Denizin çilesi hiç bitmiyor. Karayı mahveden insanoğlu, suçlarına bir de denizi ortak ediyor. Örneğin, denizi dolduruyor. Üstüne gökdelenler dikiyor. Denizden kum çalıp bina yapımında kullanıyor. O yetmiyor gibi kanalizasyonlarını denize veriyor, eline geçeni denize atıyor. Doğada bu kadar zulüm gören yoktur herhalde. Yine de deniz, insanlara ürünlerini sunmaya devam ediyor. Nereye kadar bakalım…
Çöken ve yıkımına başlanan binaların ufacık bir parçasında midye kabukları cirit atıyor. Plajda bile göremezsiniz bu kadar yoğunluğu. Hangi insanlar(!) bunu bile bile yapabiliyor diye düşünsem de her gün gazetelerin üçüncü sayfa haberlerini anımsayınca bunlar da başka tür katiller diyorum. Kaç aile parçalandı, evlatlar, analar, babalar öldü. Öldürmek için illaki silah gerekmiyor gördüğümüz gibi. Pekiyi denetleyenler… Yani denetlemeyenler demek istedim aslında. Onların suçu yok mu? İmar affı çıkaranların, çıktıkları birkaç katla keselerini doldurup bu afla rahatlayanların?
Sadece o bölgede mi var bu binalar? Daha kaç bina yıkılmaya aday kim bilir? Daha kaç milyar midye kabuğu sokulacak gözümüze gözümüze? Zaten diğer koşullar insanları zorlarken bir de meskeninde tedirgin yaşamak ruh hallerini ne duruma getirir düşünün.
Benim de İstanbul’da olması muhtemel depremi, olacakları düşününce biraz daha kararıyor içim. İstanbul’un baştan başa ele alınması gerekiyor.
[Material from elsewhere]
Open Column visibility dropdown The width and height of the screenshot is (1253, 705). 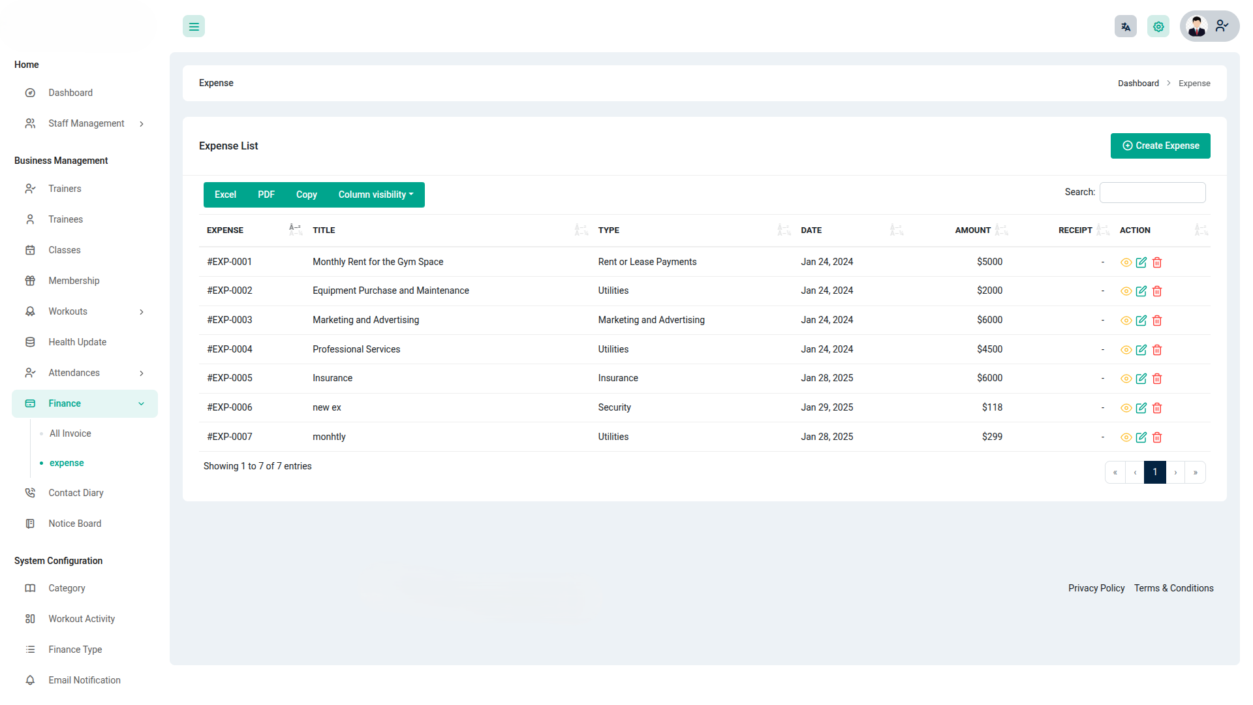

Bunu yaparken de belediyelere göre ayrım yapılmaması önemli. Konut gereksinimi, orman demeden yerine yeni binalar yapmakla değil, çökmesi muhtemel binaların yerine yenilerini yapmakla çözülmeli öncelikle. İnsanlar için konut her şeyden önce gelir. Çünkü barınma gibi en önemli gereksinimini giderir. Ama bizde öyle olmadı. Gereksiz yere yıkılan binaların yerine boynunuzu ta arkaya atarak son katını göreceğiniz binalar çıkıldı mantar gibi. İstanbul toz duman bu yüzden. Kentsel dönüşüm dendi ama amacına uygun olmadığı gibi o binalardan havaya yayılan atık zerrecikleri ile İstanbul astımlılar için cehenneme dönüşüm oldu. Sonuçta, elde kalan, satılmayan binalar dolu ortalık. Yani hesaplanmadan yapılmış bir atılım. Onun yerine gerçekten çökme ihtimali olanlara öncelik verilmesi gerekirdi. Yok ama bizde lüksün lüksünü yapma eğilimi çok fazla…
Bakın bundan birkaç yıl önce kentsel dönüşüm adı altında yapılan binalarda da deniz kumu kullanıldığını söyleyen yetkililer, deniz kumunun hiç de zararlı olmadığı savunmuşlar. Meğerse tüm suç, kumla birlikte gelen midye kabuklarındaymış… Çünkü betonda boşluk yaratıyorlarmış. Nasrettin Hoca hikâyeleri aklıma geldi duyunca…
Onun için her gördüğüm yeni binanın sağlamlığından endişeliyim açıkçası. Ne malum onların da midye kabuğu sarmalında yer almadıkları? Yıkılan evleri de insanlar ne hayallerle, ne umutlarla belki de ömür boyu ödeyecekleri kredilerle sağlam diye almışlardı. Denetim, denetim… Tabii ki öncesinde eğitim… Şart… Önce vicdan eğitimi… O da ailede hazırlanır. Okulda fırına verilir. Yaşamla kol kola pişer. Konumuz yönünden bakacak olursak; o zaman da midyeler bu sarmalda yer almayıp rahat bir nefes alırlar. Denizler de…
Görülüyor ki; bu ülkede bir gün daha yaşamak, sağ kalabilmek büyük bir başarı aslında.